The current board acquired the shares of Everton Football Club in 1999 for £20 Million and lifelong Evertonian and Chairman, Bill Kenwright commented “If you are going to run a successful football club you need two qualities: you need to be realistic and you need a plan. I'm realistic and I have a plan."  Well Bill, we’re still waiting for the plan and as far as “realism” goes, I’ll come on to that in a minute.  At the time the board acquired Everton Football Club, there was no debt and a strong list of fixed assets on the balance sheet.

Today, the club may temporarily be in a healthier league position but its finances and balance sheet have literally been torn to shreds.  The one time Mersey Millionaires haven’t got a pot to piss in, and whilst Everton can’t rub two brass farthings together and add to the smallest squad in the top division, smaller clubs merrily splash the cash strengthening their healthy sized squads.  

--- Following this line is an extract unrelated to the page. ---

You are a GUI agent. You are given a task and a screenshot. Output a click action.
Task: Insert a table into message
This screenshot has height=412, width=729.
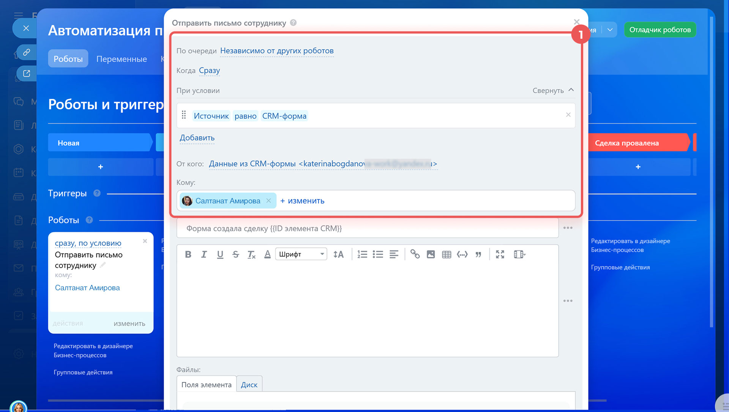pos(447,254)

That brings me to the point of realism.  This week, ex-Red Stan Collymore, focused on why Everton – such a big successful historic club – had not been bought during his evening show on Talk Sport.  It was suggested, following information provided by an “unknown source” at Everton, that board were seeking an amount close to £125 Million for the club.   

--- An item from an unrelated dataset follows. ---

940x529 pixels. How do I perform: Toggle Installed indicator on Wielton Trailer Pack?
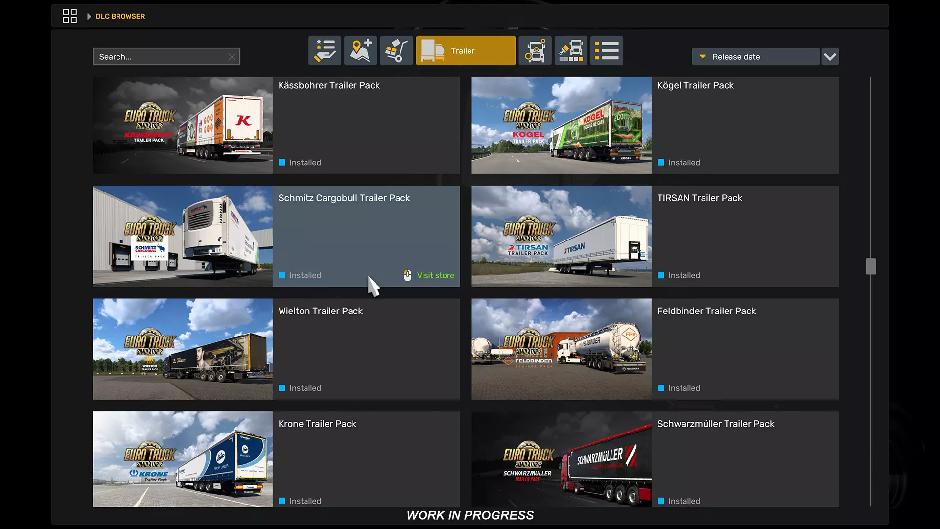pos(282,388)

The obvious question being “how can the board realistically believe the club should be valued at £125 Million when Aston Villa was valued at c. £63 Million, Everton has run up debts to the tune of £44.2 Million, disposed of assets, and added liabilities to the balance sheet?”

If we look at the Corporate Finance of it, the numbers don’t immediately appear to stack up.  The latest P&L accounts show that Everton added -25.9% to the total debt between 2011 and 2012 due to a loss of £9.1 Million.  Although total turnover only reduced by -1.8%, commercial revenue dropped by -34% year-on-year, whereas Gate Receipts and Broadcasting revenue remained within a -4% 0% range.  Intangible assets, specifically an ageing playing staff, will naturally reduce year-on-year unless new assets (players) are brought in to offset the annual amortisation.  The change between 2011 and 2012 was -23%, which is quite substantial given there was no major net gain on transfer fees.  So, then, what is it the board believe warrants a 525% return on their initial investment, thirteen years on?  The only feasible story can be the new BSkyB money due to be paid to all Premier League clubs for 2013/14.  The bottom placed team is reportedly likely to earn an additional £60 M, more than Champions Manchester City received in prize money last season.  This will, as was reported on Stan Collymore’s show, “wipe out the debts of all the major premier league teams”. 

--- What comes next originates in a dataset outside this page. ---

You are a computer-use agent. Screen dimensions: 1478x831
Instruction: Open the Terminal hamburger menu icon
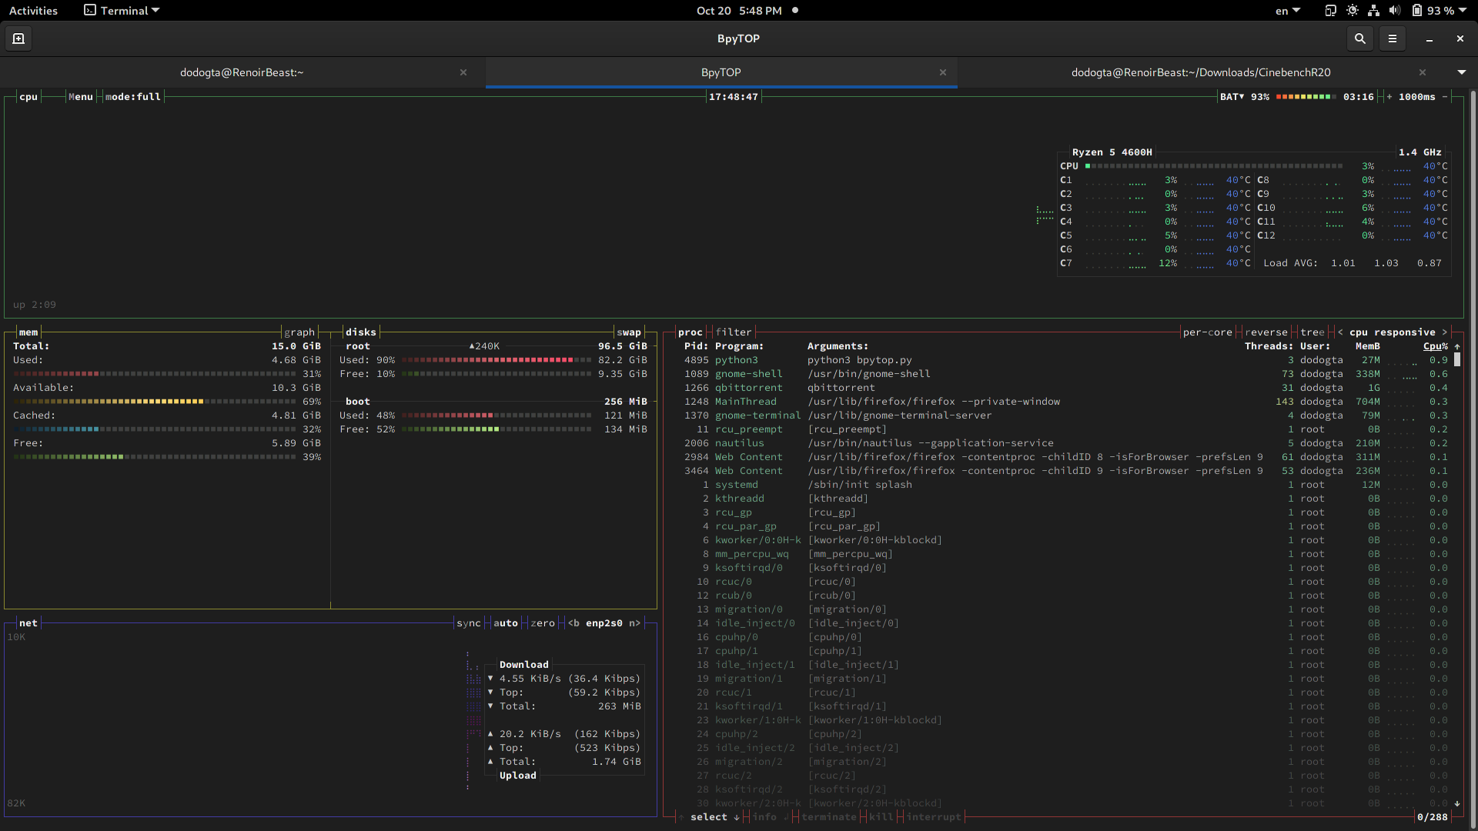(1392, 38)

So, there is an up side to Everton’s plight.  Well, not quite, because if every team sees substantial new revenues, they all have the ability to invest and strengthen their squads, whereas Everton’s board will more likely be concentrating on solving the “millstone” around the clubs neck, as the board have allegedly described the Grand Old Lady, Goodison Park. 

Again, turning to Corporate Finance.  Let us assume that through the new Broadcasting windfall Everton is able to wipe out the debt and make an operating profit (EBIT) of say, £15 Million.   Valuing a company is and can be a very complex process and yield a number of different outcomes depending on the view taken.  However, a very simple back of the fag packet calculation that is sometimes applied is EBIT multiplied by a factor of 8, or a similar number.  Taking an EBIT of £15 Million for 2013 with no debt (but shrinking assets), this gives a figure of £120 Million.  However, a shrewd negotiator would look for a substantial discount off that value given the lack of fixed assets, and the revenue problems created by the Grand Old Lady.  Therefore, the board and Kenwright in particular may have arrived at what they believe is a sensible valuation based upon future cash flows, but many would view it as “unrealistic”.  So, Bill, if you are the greatest Evertonian out there, convince the board to be more realistic in their valuation, forgo the greed of a 525% return on investment, and drop the asking price to a sum that will see a “worthy” investor take over and start the work of re-establishing EFC as a force.  An investor with just a little business nowse will be able to work wonders on the commercial revenue almost immediately.  Nil Satis Nisi Optimum.